RFC 102: Embedding resource files into libgdal
Author: |
Even Rouault |
Contact: |
even.rouault @ spatialys.com |
Started: |
2024-Oct-01 |
Status: |
Adopted, implemented |
Target: |
GDAL 3.11 |
Summary
This RFC uses C23 #embed
pre-processor directive, when available,
to be able to optionally embed GDAL resource files directly into libgdal.
A similar PROJ RFC-8 has been
submitted for PROJ to embed its proj.db
and proj.ini
files.
Motivation
Some parts of GDAL core, mostly drivers, require external resource files located
in the filesystem. Locating these resource files is difficult for use cases where
the GDAL binaries are relocated during installation time.
One such case could be the GDAL embedded in Rasterio or Fiona binary wheels where GDAL_DATA
must be set to the directory of the resource files.
Web-assembly (WASM) use cases come also to mind as users of GDAL builds where
resources are directly included in libgdal.
Technical solution
The C23 standard includes a #embed "filename" pre-processor directive that ingests the specified filename and returns its content as tokens that can be stored in a unsigned char or char array.
Getting the content of a file into a variable is as simple as the following (which also demonstrates adding a nul-terminating character when this is needed):
static const char szPDS4Template[] = {
#embed "data/pds4_template.xml"
, '\0'};
Compiler support
Support for that directive is still very new. clang 19.1 is the first compiler which has a release including it, and has an efficient implementation of it, able to embed very large files with minimum RAM and CPU usage.
The development version of GCC 15 also supports it, but in a non-optimized way for now. i.e. trying to include large files, of several tens of megabytes could cause significant compilation time, but without impact on runtime.
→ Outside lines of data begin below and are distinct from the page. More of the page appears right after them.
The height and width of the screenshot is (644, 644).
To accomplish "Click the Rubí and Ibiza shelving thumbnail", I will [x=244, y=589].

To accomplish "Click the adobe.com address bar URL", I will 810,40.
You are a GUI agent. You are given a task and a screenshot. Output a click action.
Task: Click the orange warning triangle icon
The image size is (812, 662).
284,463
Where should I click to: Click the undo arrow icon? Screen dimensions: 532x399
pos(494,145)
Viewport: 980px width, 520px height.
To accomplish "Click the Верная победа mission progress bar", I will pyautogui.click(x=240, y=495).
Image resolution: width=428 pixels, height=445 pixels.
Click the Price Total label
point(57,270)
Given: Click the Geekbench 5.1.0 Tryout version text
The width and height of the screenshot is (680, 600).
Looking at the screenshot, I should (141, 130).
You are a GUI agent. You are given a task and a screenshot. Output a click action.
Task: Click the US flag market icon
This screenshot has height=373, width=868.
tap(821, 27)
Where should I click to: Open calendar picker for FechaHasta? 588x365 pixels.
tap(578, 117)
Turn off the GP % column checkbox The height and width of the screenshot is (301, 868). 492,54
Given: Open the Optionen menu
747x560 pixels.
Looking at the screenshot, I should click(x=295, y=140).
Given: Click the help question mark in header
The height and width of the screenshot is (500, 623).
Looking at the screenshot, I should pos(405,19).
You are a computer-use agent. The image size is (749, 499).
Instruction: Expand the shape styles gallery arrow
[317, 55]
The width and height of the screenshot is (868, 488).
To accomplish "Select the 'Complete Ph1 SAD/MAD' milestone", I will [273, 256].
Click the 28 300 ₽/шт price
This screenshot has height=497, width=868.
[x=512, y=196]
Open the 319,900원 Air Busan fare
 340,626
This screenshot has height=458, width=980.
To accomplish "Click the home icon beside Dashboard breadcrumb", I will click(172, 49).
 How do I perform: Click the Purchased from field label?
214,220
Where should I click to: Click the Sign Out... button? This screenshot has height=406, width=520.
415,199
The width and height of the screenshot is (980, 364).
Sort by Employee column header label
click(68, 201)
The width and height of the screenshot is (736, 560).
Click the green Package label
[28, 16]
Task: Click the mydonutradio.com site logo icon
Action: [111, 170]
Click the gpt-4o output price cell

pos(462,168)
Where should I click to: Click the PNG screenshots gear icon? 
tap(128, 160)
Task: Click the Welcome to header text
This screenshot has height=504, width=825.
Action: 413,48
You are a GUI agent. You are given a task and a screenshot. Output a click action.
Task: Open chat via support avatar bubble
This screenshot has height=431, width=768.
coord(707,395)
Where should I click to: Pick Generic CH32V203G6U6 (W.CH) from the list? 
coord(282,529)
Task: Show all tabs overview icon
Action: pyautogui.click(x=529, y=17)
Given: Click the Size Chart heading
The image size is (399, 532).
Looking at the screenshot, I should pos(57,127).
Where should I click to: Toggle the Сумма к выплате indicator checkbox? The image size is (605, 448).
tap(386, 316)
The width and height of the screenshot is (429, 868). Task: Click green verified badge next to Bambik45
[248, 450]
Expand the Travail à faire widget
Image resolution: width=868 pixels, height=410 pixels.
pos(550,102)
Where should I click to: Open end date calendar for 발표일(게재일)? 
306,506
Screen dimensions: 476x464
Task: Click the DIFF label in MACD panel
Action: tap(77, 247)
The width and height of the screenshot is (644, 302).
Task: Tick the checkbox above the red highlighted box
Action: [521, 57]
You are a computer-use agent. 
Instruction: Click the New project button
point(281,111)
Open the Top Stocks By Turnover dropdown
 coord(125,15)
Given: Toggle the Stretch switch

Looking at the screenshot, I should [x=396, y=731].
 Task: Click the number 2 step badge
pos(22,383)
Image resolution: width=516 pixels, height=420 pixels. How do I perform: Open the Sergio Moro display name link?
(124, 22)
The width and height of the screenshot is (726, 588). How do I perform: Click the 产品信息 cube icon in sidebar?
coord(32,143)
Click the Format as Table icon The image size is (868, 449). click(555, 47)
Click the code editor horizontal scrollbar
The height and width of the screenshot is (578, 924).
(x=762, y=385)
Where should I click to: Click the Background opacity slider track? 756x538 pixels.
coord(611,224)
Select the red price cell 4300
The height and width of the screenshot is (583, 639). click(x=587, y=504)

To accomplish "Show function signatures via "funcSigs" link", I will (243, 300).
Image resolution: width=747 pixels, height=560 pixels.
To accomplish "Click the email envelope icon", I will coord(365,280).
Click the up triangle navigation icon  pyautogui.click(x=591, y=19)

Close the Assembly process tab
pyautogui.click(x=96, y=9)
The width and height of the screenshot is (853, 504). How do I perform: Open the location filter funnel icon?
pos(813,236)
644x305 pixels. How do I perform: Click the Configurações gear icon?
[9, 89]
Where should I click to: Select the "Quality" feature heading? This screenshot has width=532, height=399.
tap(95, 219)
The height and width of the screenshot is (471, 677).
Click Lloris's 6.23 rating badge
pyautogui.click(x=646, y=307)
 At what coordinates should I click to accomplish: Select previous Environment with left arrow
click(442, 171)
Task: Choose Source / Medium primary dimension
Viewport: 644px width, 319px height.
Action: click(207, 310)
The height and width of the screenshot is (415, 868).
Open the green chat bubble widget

This is not an issue for GDAL use cases, and there is intent from GCC developers to improve this in the future.
Embedding PROJ's proj.db
of size 9.1 MB with GCC 15dev at time of writing takes
18 seconds and 1.7 GB RAM, compared to 0.4 second and 400 MB RAM for clang 19,
which is still reasonable (Generating proj.db
itself from its source .sql files
takes one minute on the same system).
There is no timeline for Visual Studio C/C++ at time of writing (it has been requested by users)
To be noted that currently clang 19.1 only supports #embed
in .c files, not
C++ ones (the C++ standard has not yet adopted this feature). So embedding
resources must be done in a .c file, which is obviously not a problem since
we can easily export symbols/functions from a .c file to be available by C++.
New CMake options
Resources will only be embedded if the new EMBED_RESOURCE_FILES
CMake option
is set to ON
. This option will default to ON
for static library builds
and if C23 ``#embed` is detected to be available. Users might also turn it to ON for
shared library builds. A CMake error is emitted if the option is turned on but
the compiler lacks support for it.
A complementary CMake option USE_ONLY_EMBEDDED_RESOURCE_FILES
will also
be added. It will default to OFF
. When set to ON, GDAL will not try to
locate resource files in the GDAL_DATA directory burnt at build time into libgdal
(${install_prefix}/share/gdal
), or by the GDAL_DATA
configuration option.
Said otherwise, if EMBED_RESOURCE_FILES=ON
but USE_ONLY_EMBEDDED_RESOURCE_FILES=OFF
,
GDAL will first try to locate resource files from the file system, and
fallback to the embedded version if not found.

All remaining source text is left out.